PROBLEM:
In the entries below, locate the line with "海レジンアートボード (124, 1468)", then give again that line and all lines after it, exactly, with pictures omitted.

Dataset items:
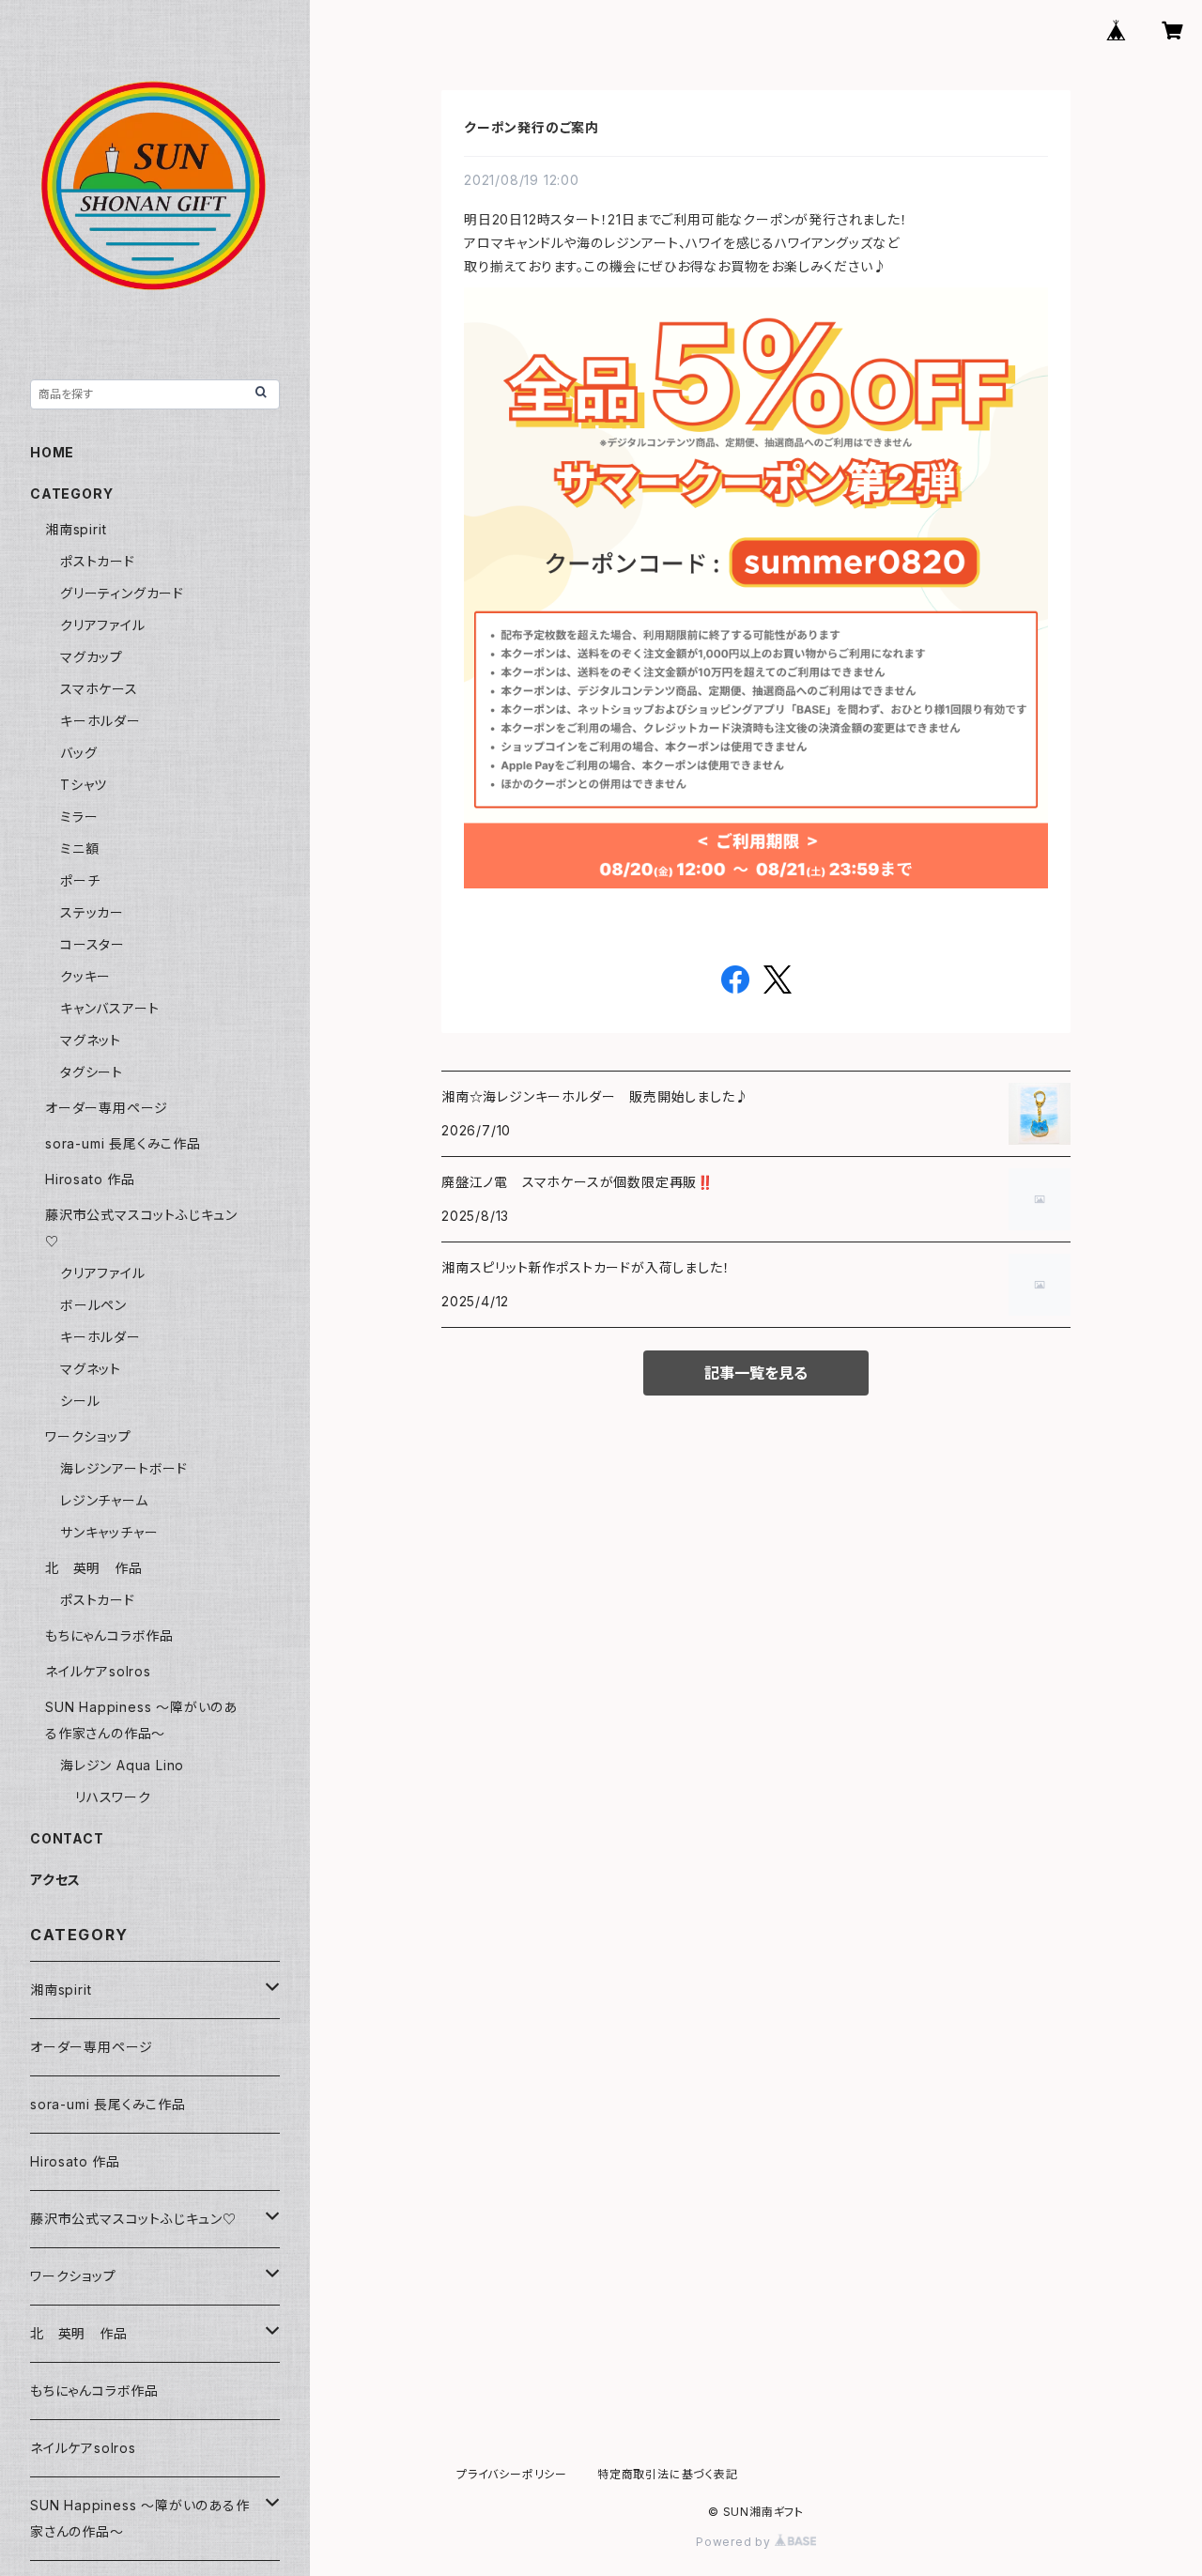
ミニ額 (79, 848)
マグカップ (91, 657)
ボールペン (93, 1305)
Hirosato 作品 (90, 1179)
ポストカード (97, 561)
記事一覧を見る (756, 1373)
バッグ (78, 753)
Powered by (735, 2542)
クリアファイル (103, 625)
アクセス (55, 1880)
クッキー (85, 976)
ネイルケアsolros (98, 1671)
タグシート (91, 1072)
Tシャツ (83, 785)
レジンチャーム (104, 1500)
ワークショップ (88, 1436)
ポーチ (80, 880)
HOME (52, 452)
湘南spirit (75, 529)
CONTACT (67, 1838)
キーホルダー (100, 721)
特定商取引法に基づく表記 (667, 2474)
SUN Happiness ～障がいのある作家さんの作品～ (140, 2518)
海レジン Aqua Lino (122, 1765)
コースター (92, 944)
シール (80, 1401)
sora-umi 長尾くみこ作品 (123, 1143)
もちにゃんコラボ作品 (109, 1635)
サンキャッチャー (109, 1532)
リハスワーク (113, 1797)
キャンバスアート (109, 1008)
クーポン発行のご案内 (531, 127)
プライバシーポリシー (511, 2474)
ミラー (79, 817)
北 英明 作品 (94, 1568)
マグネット (90, 1040)
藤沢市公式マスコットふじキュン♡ (133, 2219)
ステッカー (92, 912)
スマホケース (99, 689)
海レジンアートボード (124, 1468)
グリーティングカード (122, 593)
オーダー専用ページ (106, 1108)
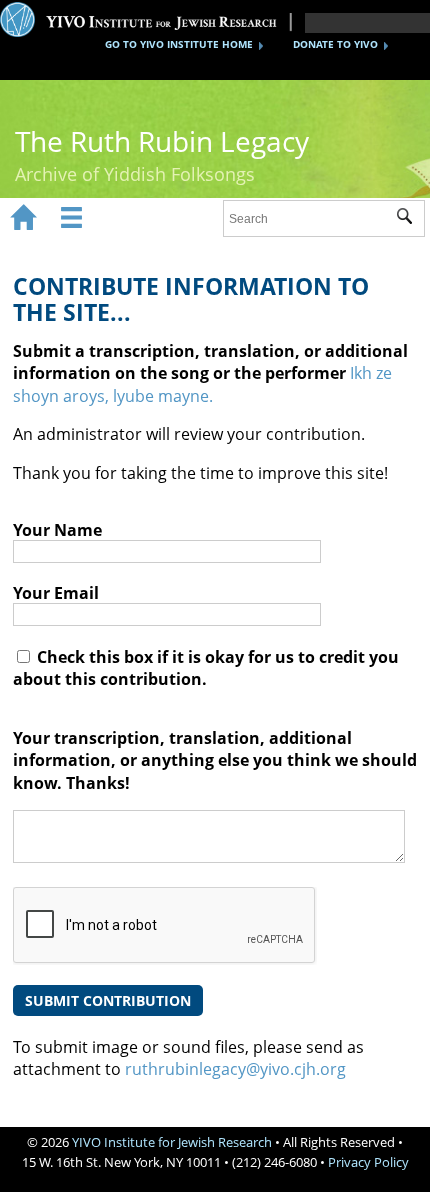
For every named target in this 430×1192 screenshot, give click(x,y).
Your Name (57, 530)
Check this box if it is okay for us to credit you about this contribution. (206, 668)
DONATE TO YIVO (335, 44)
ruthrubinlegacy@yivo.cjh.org (235, 1069)
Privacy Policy (368, 1162)
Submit (410, 219)
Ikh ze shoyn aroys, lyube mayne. (202, 384)
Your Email (56, 593)
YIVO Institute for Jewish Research (172, 1142)
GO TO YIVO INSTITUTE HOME (179, 44)
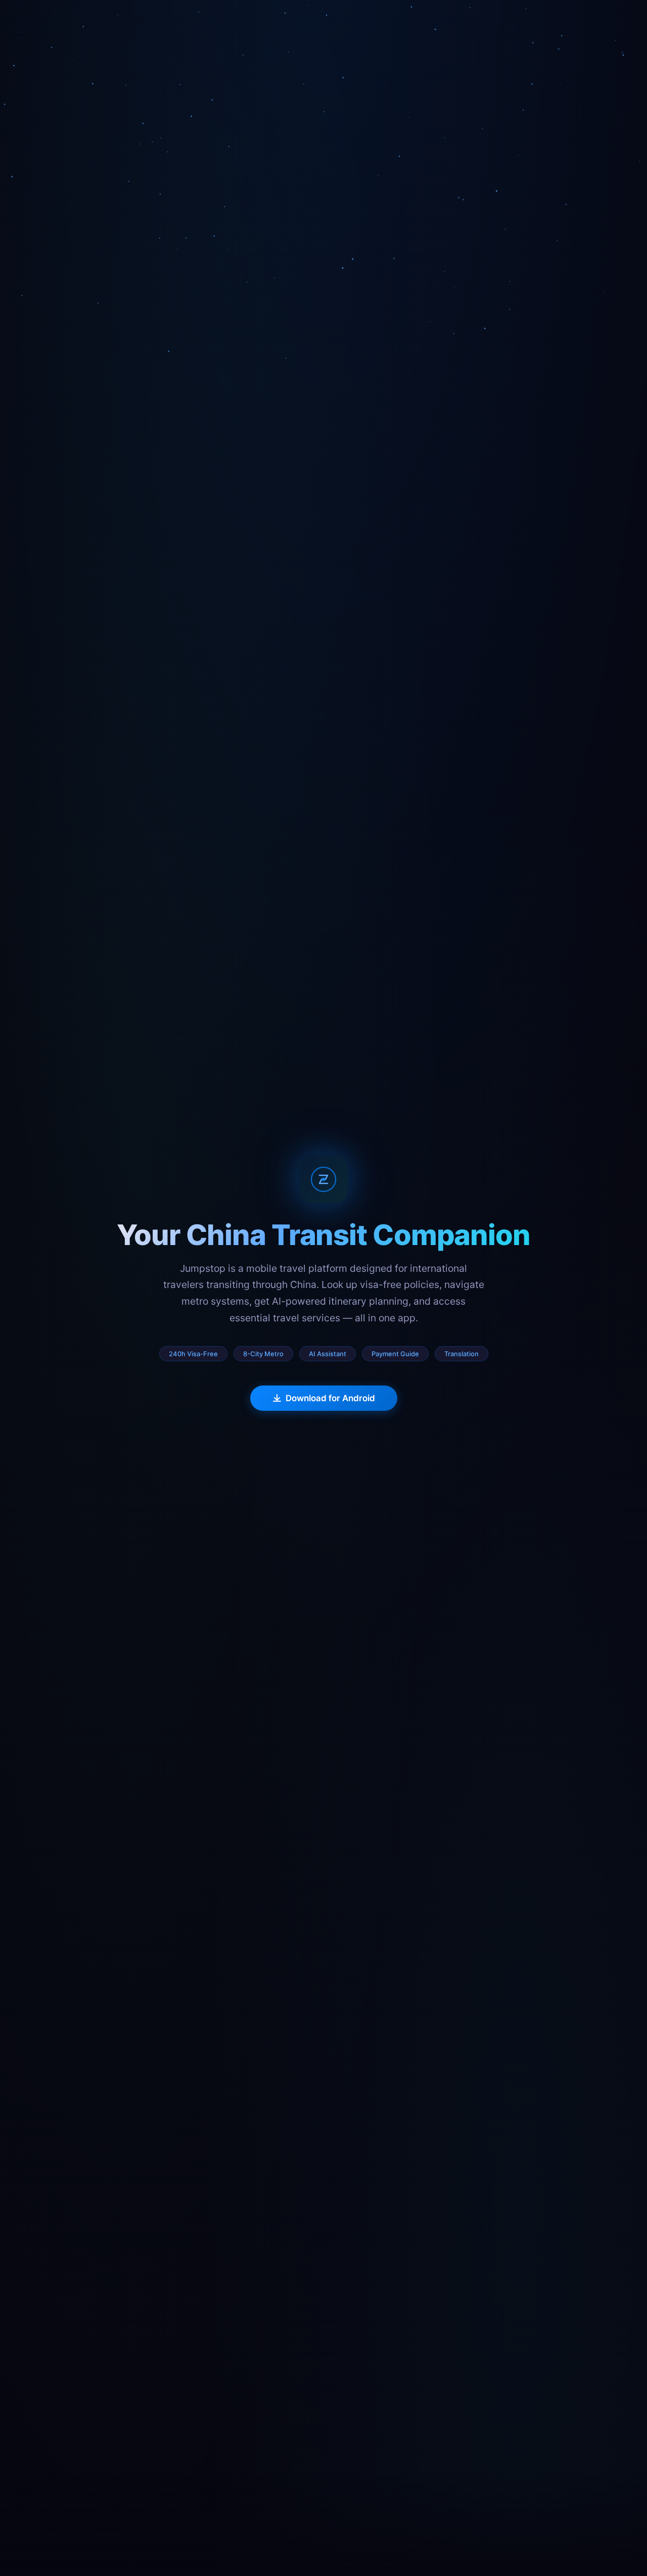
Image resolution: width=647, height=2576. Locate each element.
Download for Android (330, 1398)
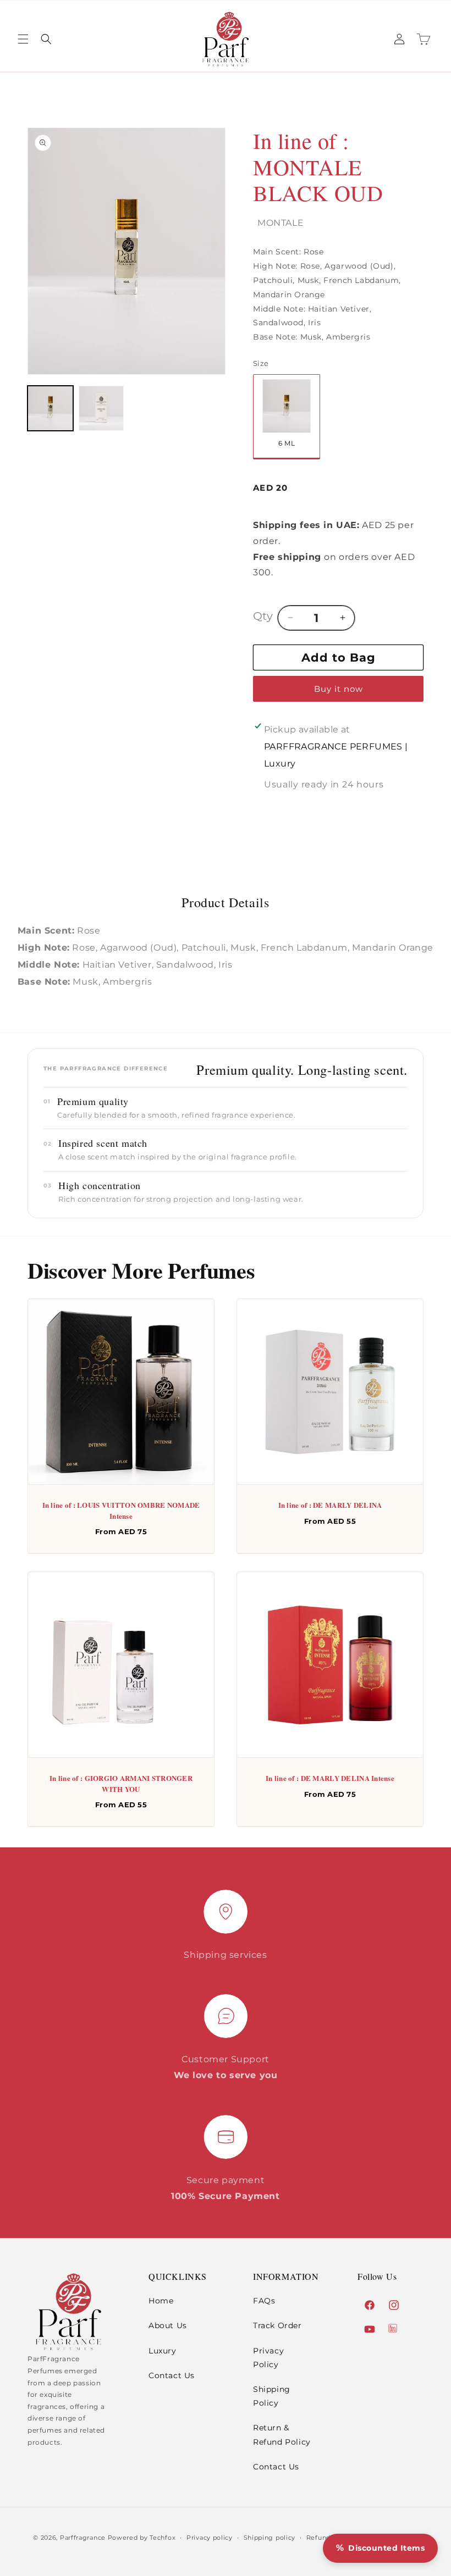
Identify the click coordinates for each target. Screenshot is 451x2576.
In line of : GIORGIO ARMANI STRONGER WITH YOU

COMPLETED TASK:
海レジンアートボード (124, 1468)
グリーティングカード (122, 593)
オーダー専用ページ (106, 1108)
For every named target in this 430×1192 screenshot, give click(x,y).
Your Name (57, 530)
Check this box if it is okay for us to credit you about this contribution. (206, 668)
DONATE TO YIVO (335, 44)
ruthrubinlegacy@yivo.cjh.org (235, 1069)
Privacy Policy (368, 1162)
Submit (410, 219)
Ikh ze shoyn aroys, lyube mayne. (202, 384)
Your Email (56, 593)
YIVO Institute for Jewish Research (172, 1142)
GO TO YIVO INSTITUTE HOME (179, 44)
Image resolution: width=647, height=2576. Locate each element.
Download for Android (330, 1398)
Identify the click coordinates for each target. Screenshot is 451x2576.
In line of : GIORGIO ARMANI STRONGER WITH YOU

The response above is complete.